Exercise objective: Your answer should be the complete data, copied exactly.

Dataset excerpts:
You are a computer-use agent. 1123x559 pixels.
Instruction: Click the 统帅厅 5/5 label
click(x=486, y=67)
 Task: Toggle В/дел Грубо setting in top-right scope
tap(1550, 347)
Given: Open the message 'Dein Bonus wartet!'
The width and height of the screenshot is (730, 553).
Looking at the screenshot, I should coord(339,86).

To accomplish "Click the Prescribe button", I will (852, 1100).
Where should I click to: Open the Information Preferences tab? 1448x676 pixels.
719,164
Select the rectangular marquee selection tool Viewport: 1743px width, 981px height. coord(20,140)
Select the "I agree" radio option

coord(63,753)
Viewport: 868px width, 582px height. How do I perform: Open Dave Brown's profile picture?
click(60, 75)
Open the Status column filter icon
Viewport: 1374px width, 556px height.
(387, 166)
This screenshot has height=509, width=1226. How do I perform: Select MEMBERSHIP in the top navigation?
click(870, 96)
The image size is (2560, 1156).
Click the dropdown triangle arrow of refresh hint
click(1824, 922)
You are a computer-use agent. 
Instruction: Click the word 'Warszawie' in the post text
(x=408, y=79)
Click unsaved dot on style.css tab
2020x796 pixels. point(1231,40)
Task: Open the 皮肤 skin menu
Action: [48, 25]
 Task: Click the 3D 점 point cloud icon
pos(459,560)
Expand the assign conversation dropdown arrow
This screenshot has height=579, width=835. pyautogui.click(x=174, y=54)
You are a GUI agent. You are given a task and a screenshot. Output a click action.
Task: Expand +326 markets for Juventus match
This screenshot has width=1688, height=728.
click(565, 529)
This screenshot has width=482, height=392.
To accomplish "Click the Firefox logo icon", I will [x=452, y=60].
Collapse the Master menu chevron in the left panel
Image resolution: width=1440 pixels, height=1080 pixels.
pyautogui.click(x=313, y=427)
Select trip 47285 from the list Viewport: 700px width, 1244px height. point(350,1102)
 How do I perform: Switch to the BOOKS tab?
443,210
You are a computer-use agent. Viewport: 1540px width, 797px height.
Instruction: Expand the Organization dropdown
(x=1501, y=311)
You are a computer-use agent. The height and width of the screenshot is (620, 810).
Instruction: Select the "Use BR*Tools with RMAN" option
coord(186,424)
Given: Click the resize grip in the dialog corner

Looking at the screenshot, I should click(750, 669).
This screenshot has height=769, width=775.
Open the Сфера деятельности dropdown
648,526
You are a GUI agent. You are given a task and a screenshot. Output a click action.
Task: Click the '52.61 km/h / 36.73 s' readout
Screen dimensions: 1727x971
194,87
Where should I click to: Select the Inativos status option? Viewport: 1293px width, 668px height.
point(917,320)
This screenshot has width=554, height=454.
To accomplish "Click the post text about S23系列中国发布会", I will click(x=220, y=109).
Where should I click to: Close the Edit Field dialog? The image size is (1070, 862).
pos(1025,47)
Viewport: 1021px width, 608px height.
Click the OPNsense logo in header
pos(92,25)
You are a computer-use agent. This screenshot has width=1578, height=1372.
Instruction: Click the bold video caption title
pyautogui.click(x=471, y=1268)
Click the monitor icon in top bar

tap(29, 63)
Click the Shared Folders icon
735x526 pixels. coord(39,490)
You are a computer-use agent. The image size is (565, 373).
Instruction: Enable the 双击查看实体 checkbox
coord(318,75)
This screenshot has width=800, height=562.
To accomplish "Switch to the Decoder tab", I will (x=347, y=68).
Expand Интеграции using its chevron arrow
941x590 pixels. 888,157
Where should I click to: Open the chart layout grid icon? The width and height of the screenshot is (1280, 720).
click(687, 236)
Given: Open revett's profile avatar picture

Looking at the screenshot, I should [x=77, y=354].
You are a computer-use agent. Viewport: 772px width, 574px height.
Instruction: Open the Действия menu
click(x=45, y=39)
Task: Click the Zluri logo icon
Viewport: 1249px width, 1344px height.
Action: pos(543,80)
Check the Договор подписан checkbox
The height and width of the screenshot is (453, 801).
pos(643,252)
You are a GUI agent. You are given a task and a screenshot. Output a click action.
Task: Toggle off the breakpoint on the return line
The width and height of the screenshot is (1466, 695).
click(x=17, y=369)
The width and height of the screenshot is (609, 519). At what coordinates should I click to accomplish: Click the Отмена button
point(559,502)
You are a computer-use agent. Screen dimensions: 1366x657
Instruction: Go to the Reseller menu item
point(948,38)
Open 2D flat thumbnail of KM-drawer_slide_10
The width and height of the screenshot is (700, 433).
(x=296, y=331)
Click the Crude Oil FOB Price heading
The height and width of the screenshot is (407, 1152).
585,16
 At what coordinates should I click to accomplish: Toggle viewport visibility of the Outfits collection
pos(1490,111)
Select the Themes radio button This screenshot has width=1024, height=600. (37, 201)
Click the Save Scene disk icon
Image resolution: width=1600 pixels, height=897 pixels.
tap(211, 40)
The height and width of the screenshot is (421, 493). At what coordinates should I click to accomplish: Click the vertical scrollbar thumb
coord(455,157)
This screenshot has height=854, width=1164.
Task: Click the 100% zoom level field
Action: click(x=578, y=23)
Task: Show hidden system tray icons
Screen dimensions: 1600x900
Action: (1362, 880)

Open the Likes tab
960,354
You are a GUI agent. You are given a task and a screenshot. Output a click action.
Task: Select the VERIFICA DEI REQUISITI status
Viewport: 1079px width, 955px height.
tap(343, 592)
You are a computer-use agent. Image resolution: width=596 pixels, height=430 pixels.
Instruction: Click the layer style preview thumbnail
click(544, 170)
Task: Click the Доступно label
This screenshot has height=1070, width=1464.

Exercise result:
You are a computer-use agent. 1123x559 pixels.
Instruction: Click the 统帅厅 5/5 label
click(x=486, y=67)
 Task: Toggle В/дел Грубо setting in top-right scope
tap(1550, 347)
Given: Open the message 'Dein Bonus wartet!'
The width and height of the screenshot is (730, 553).
Looking at the screenshot, I should coord(339,86).

To accomplish "Click the Prescribe button", I will (852, 1100).
Where should I click to: Open the Information Preferences tab? 1448x676 pixels.
719,164
Select the rectangular marquee selection tool Viewport: 1743px width, 981px height. coord(20,140)
Select the "I agree" radio option

coord(63,753)
Viewport: 868px width, 582px height. How do I perform: Open Dave Brown's profile picture?
click(60, 75)
Open the Status column filter icon
Viewport: 1374px width, 556px height.
(387, 166)
This screenshot has height=509, width=1226. How do I perform: Select MEMBERSHIP in the top navigation?
click(870, 96)
The image size is (2560, 1156).
Click the dropdown triangle arrow of refresh hint
click(1824, 922)
You are a computer-use agent. 
Instruction: Click the word 'Warszawie' in the post text
(x=408, y=79)
Click unsaved dot on style.css tab
2020x796 pixels. point(1231,40)
Task: Open the 皮肤 skin menu
Action: [48, 25]
 Task: Click the 3D 점 point cloud icon
pos(459,560)
Expand the assign conversation dropdown arrow
This screenshot has height=579, width=835. pyautogui.click(x=174, y=54)
You are a GUI agent. You are given a task and a screenshot. Output a click action.
Task: Expand +326 markets for Juventus match
This screenshot has width=1688, height=728.
click(565, 529)
This screenshot has width=482, height=392.
To accomplish "Click the Firefox logo icon", I will [x=452, y=60].
Collapse the Master menu chevron in the left panel
Image resolution: width=1440 pixels, height=1080 pixels.
pyautogui.click(x=313, y=427)
Select trip 47285 from the list Viewport: 700px width, 1244px height. point(350,1102)
 How do I perform: Switch to the BOOKS tab?
443,210
You are a computer-use agent. Viewport: 1540px width, 797px height.
Instruction: Expand the Organization dropdown
(x=1501, y=311)
You are a computer-use agent. The height and width of the screenshot is (620, 810).
Instruction: Select the "Use BR*Tools with RMAN" option
coord(186,424)
Given: Click the resize grip in the dialog corner

Looking at the screenshot, I should click(750, 669).
This screenshot has height=769, width=775.
Open the Сфера деятельности dropdown
648,526
You are a GUI agent. You are given a task and a screenshot. Output a click action.
Task: Click the '52.61 km/h / 36.73 s' readout
Screen dimensions: 1727x971
194,87
Where should I click to: Select the Inativos status option? Viewport: 1293px width, 668px height.
point(917,320)
This screenshot has width=554, height=454.
To accomplish "Click the post text about S23系列中国发布会", I will click(x=220, y=109).
Where should I click to: Close the Edit Field dialog? The image size is (1070, 862).
pos(1025,47)
Viewport: 1021px width, 608px height.
Click the OPNsense logo in header
pos(92,25)
You are a computer-use agent. This screenshot has width=1578, height=1372.
Instruction: Click the bold video caption title
pyautogui.click(x=471, y=1268)
Click the monitor icon in top bar

tap(29, 63)
Click the Shared Folders icon
735x526 pixels. coord(39,490)
You are a computer-use agent. The image size is (565, 373).
Instruction: Enable the 双击查看实体 checkbox
coord(318,75)
This screenshot has width=800, height=562.
To accomplish "Switch to the Decoder tab", I will (x=347, y=68).
Expand Интеграции using its chevron arrow
941x590 pixels. 888,157
Where should I click to: Open the chart layout grid icon? The width and height of the screenshot is (1280, 720).
click(687, 236)
Given: Open revett's profile avatar picture

Looking at the screenshot, I should [x=77, y=354].
You are a computer-use agent. Viewport: 772px width, 574px height.
Instruction: Open the Действия menu
click(x=45, y=39)
Task: Click the Zluri logo icon
Viewport: 1249px width, 1344px height.
Action: pos(543,80)
Check the Договор подписан checkbox
The height and width of the screenshot is (453, 801).
pos(643,252)
You are a GUI agent. You are given a task and a screenshot. Output a click action.
Task: Toggle off the breakpoint on the return line
The width and height of the screenshot is (1466, 695).
click(x=17, y=369)
The width and height of the screenshot is (609, 519). At what coordinates should I click to accomplish: Click the Отмена button
point(559,502)
You are a computer-use agent. Screen dimensions: 1366x657
Instruction: Go to the Reseller menu item
point(948,38)
Open 2D flat thumbnail of KM-drawer_slide_10
The width and height of the screenshot is (700, 433).
(x=296, y=331)
Click the Crude Oil FOB Price heading
The height and width of the screenshot is (407, 1152).
585,16
 At what coordinates should I click to accomplish: Toggle viewport visibility of the Outfits collection
pos(1490,111)
Select the Themes radio button This screenshot has width=1024, height=600. (37, 201)
Click the Save Scene disk icon
Image resolution: width=1600 pixels, height=897 pixels.
tap(211, 40)
The height and width of the screenshot is (421, 493). At what coordinates should I click to accomplish: Click the vertical scrollbar thumb
coord(455,157)
This screenshot has height=854, width=1164.
Task: Click the 100% zoom level field
Action: click(x=578, y=23)
Task: Show hidden system tray icons
Screen dimensions: 1600x900
Action: (1362, 880)

Open the Likes tab
960,354
You are a GUI agent. You are given a task and a screenshot. Output a click action.
Task: Select the VERIFICA DEI REQUISITI status
Viewport: 1079px width, 955px height.
tap(343, 592)
You are a computer-use agent. Image resolution: width=596 pixels, height=430 pixels.
Instruction: Click the layer style preview thumbnail
click(544, 170)
Task: Click the Доступно label
This screenshot has height=1070, width=1464.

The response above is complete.